La consejera de Gobernanza, Administración Digital y Autogobierno, María Ubarretxena, viajó este miércoles a Madrid para mantener contactos de alto nivel con el Estado. Oficialmente, no ha hecho declaraciones, pero el Ejecutivo autonómico ha dejado entrever que las conversaciones sobre el Fondo de Garantía Salarial (Fogasa) y otras prestaciones avanzan a buen ritmo, según fuentes consultadas por está redacción.
El traspaso de las pensiones, fuera del acuerdo de julio
El traspaso del régimen económico de la Seguridad Social está contemplado en el Estatuto de Gernika de 1979 desde hace más de cuatro décadas. Se trata de una competencia de gestión, ya que el Estado mantendría la potestad legislativa y la caja única solidaria. Así, Euskadi no podría fijar pensiones más altas, aunque sí podría complementarlas con fondos propios, como ya hace con el Ingreso Mínimo Vital.
El coste de las pensiones en Euskadi superó en 2025 los 13.000 millones de euros, una cifra equiparable a la totalidad del presupuesto autonómico. La complejidad técnica y la magnitud económica del traspaso explican, según fuentes del Ejecutivo, que el acuerdo definitivo se aplace más allá del verano.
Las competencias que sí se esperan cerrar este mes
La reunión entre Pradales y Sánchez, prevista para muy finales de julio, podría sellar la transferencia de la gestión del Fogasa, las mutuas colaboradoras, las prestaciones por incapacidad temporal y las prestaciones familiares contributivas ligadas al nacimiento y los cuidados. El Gobierno Vasco ya dio un primer paso simbólico en 2025 al asumir la gestión de los seguros escolares, la primera vez que una comunidad autónoma gestiona funciones de la Tesorería General de la Seguridad Social.

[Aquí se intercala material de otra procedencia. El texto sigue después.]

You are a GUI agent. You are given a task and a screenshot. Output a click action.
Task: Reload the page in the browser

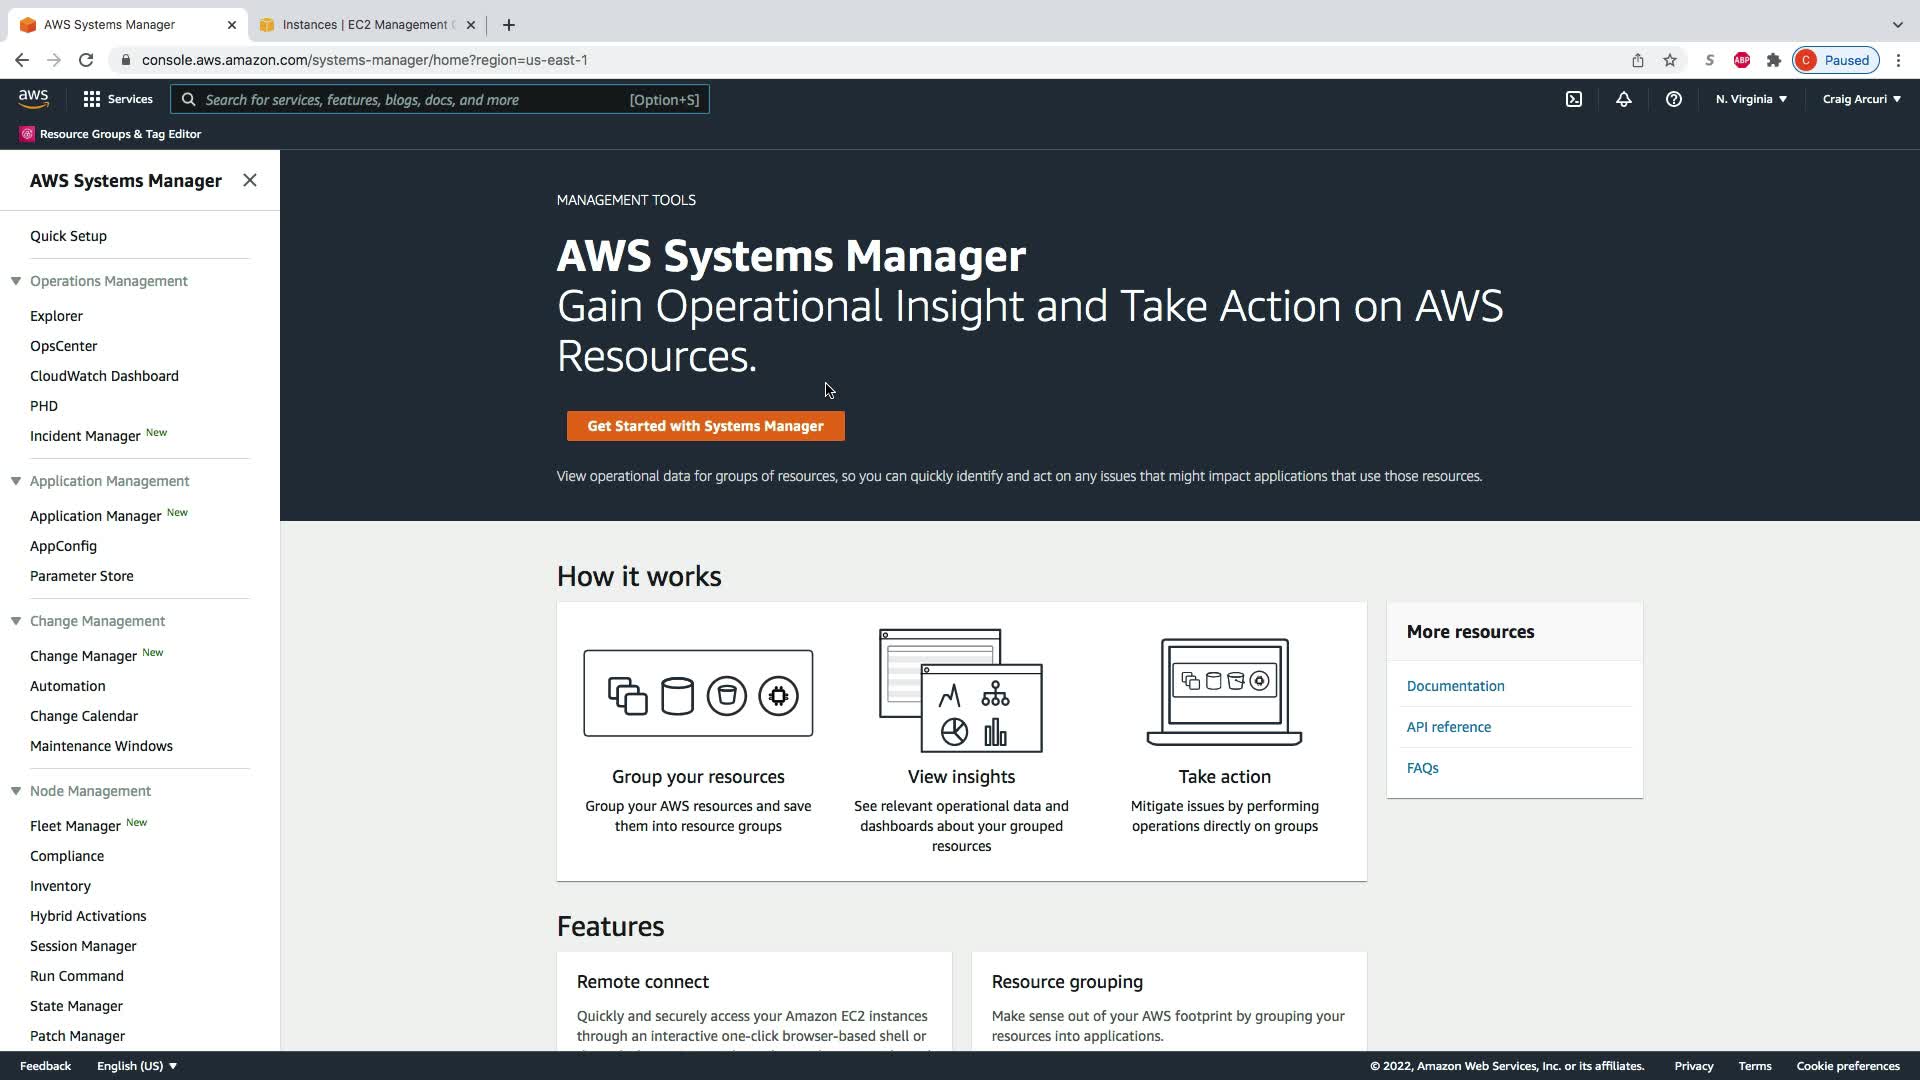(86, 60)
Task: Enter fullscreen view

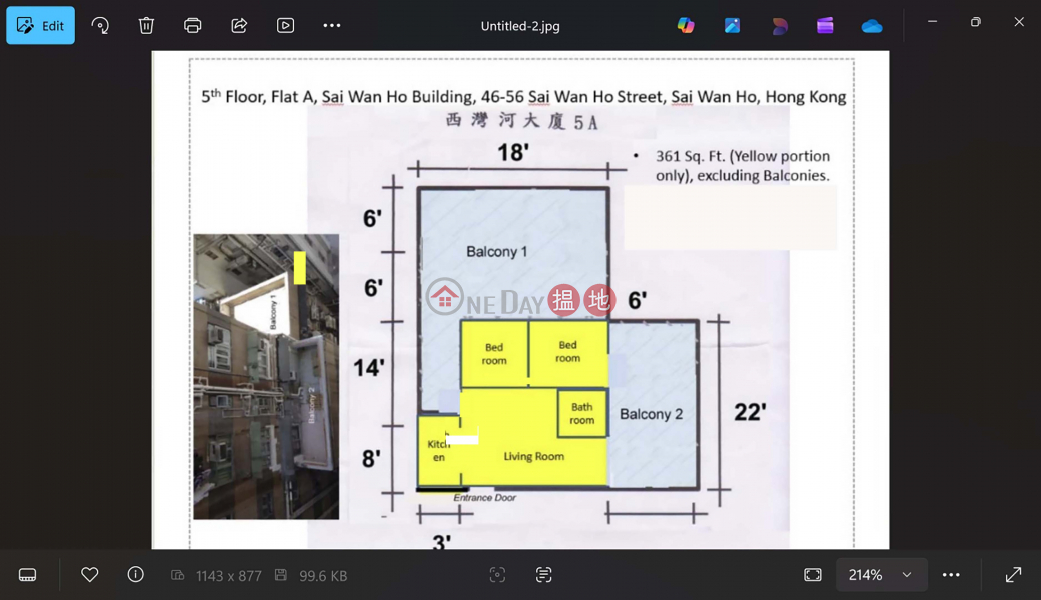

A esto se suma el traspaso de las políticas pasivas de empleo —prestaciones y subsidios del SEPE—, que Lanbide comenzará a gestionar en enero de 2027, un hito que también se enmarca en el calendario de culminación del Estatuto.
El Gobierno vasco prioriza los avances graduales mientras la gestión del pago de las pensiones, la parte más compleja y costosa del traspaso, queda para más adelante.

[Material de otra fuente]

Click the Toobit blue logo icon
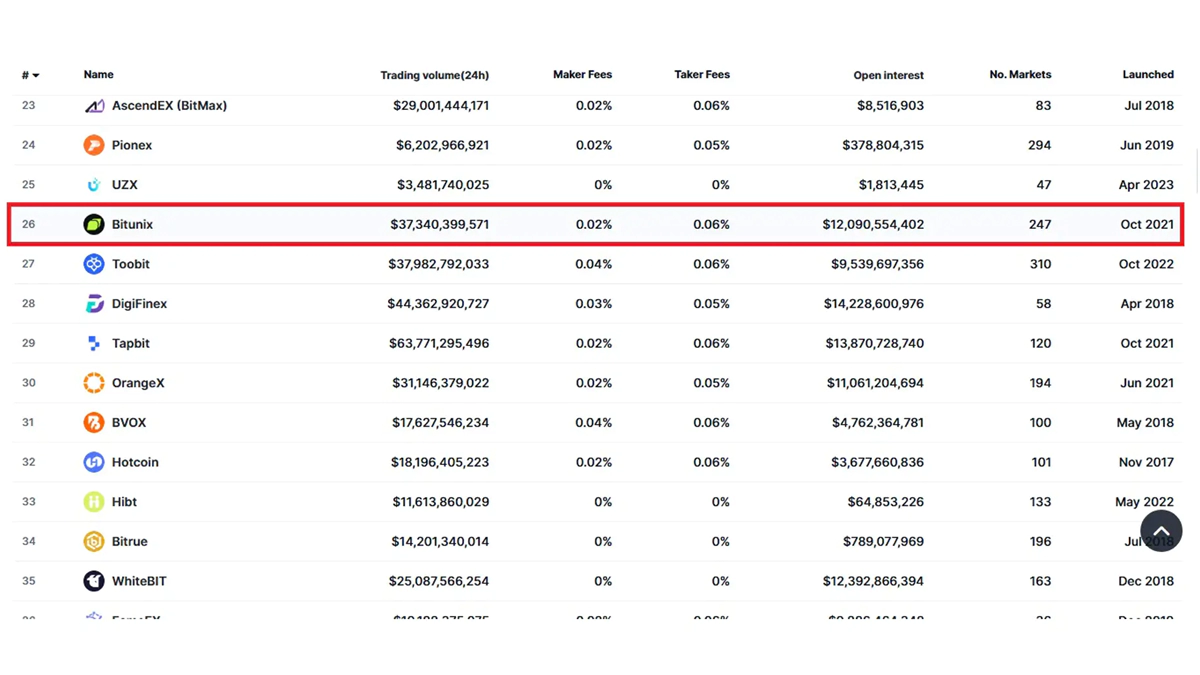pos(93,265)
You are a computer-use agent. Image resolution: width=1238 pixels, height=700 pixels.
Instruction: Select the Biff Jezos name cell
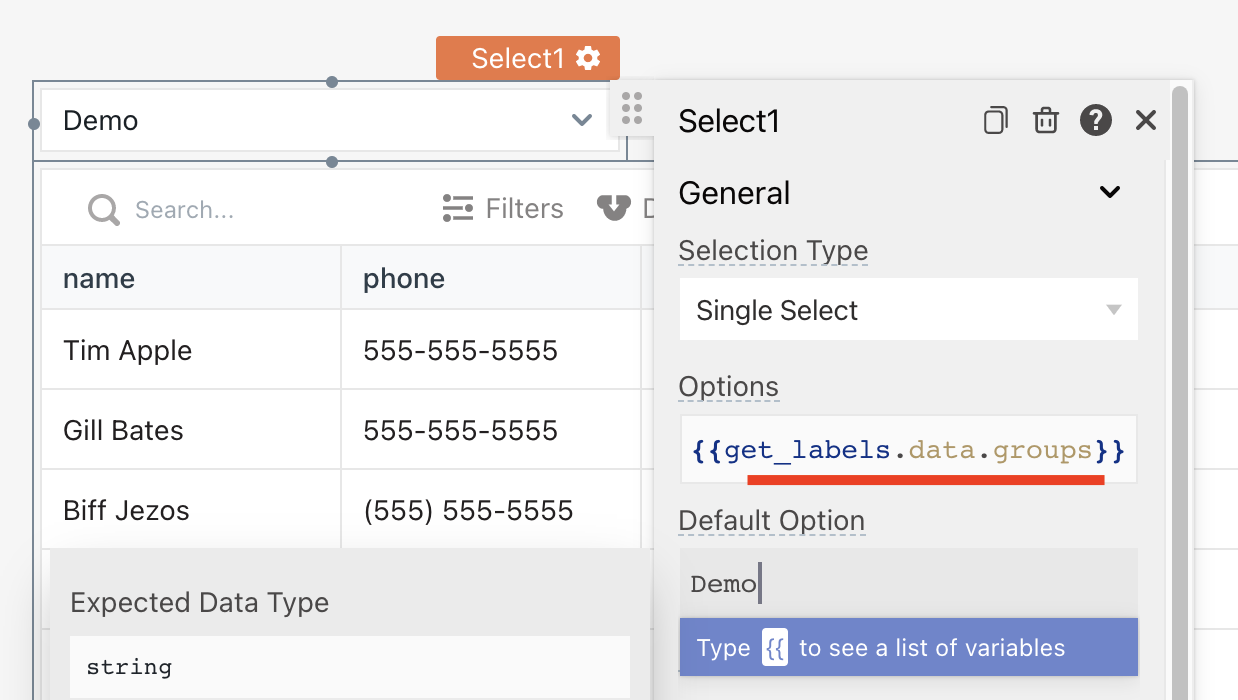[x=126, y=510]
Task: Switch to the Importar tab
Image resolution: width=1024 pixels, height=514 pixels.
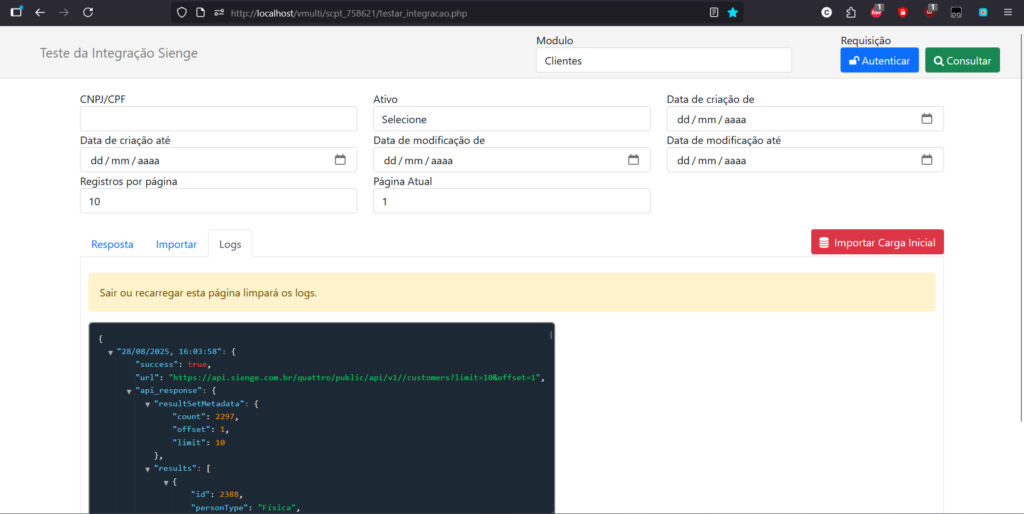Action: coord(176,244)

Estrategia del PNV y margen político
El PNV apoyó la investidura de Sánchez en 2023 con el compromiso de cerrar todas las materias pendientes del Estatuto en 2025, plazo que no se cumplió. Aun así, el Gobierno de Pradales ha optado por aceptar acuerdos intermedios en enero, en Semana Santa y ahora en julio, manteniendo viva la negociación. La filosofía del Ejecutivo vasco, expresada en términos coloquiales, es que mientras haya un Gobierno en Madrid se puede seguir jugando el partido.
En paralelo, Imanol Pradales quiere incluir en la agenda de la cumbre otros asuntos como la seguridad —en concreto, el control de armas blancas— y determinados acuerdos económicos para que las diputaciones forales dispongan de recursos adicionales destinados a dependencia, personas mayores y discapacidad. También insiste en la competencia portuaria, con el foco puesto en el puerto de Pasaia y una mayor capacidad de gestión en Bilbao.
El calendario político da margen al lehendakari. El PNV ha matizado que sus peticiones de elecciones anticipadas se refieren a 2027 o a cuando se constate la imposibilidad de aprobar los presupuestos de ese ejercicio, lo que aleja la presión de una ruptura inminente con el Gobierno central.